Start of Provided material
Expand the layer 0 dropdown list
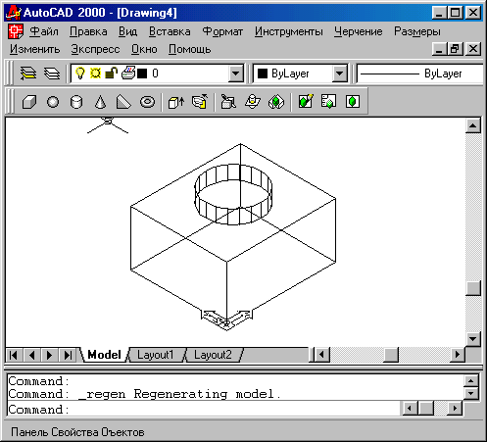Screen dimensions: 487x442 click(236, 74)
End of Provided material
Start of Provided material
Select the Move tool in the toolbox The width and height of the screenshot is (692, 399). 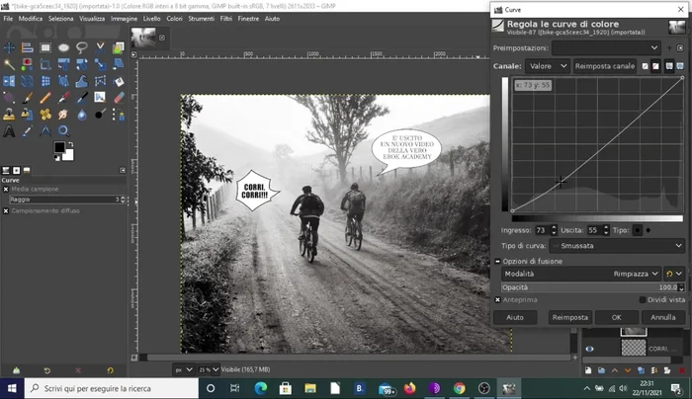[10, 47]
End of Provided material
Start of Provided material
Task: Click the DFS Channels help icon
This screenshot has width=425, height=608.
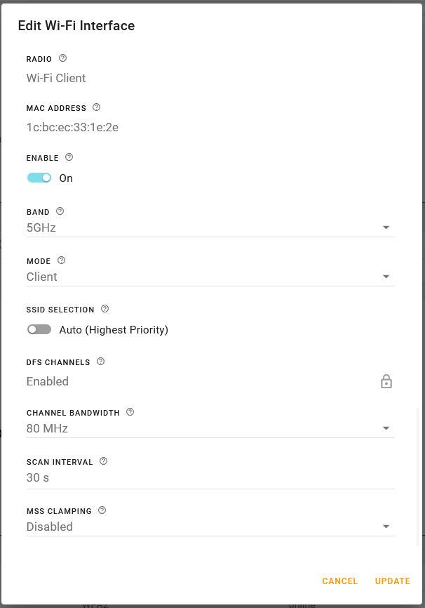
End of Provided material
Task details
The lines above, starting at the one with "Task: Click the DFS Channels help icon" and ending at the one with "This screenshot has width=425, height=608.", are the only ones to return, exactly as written.

Written answer
Task: Click the DFS Channels help icon
This screenshot has width=425, height=608.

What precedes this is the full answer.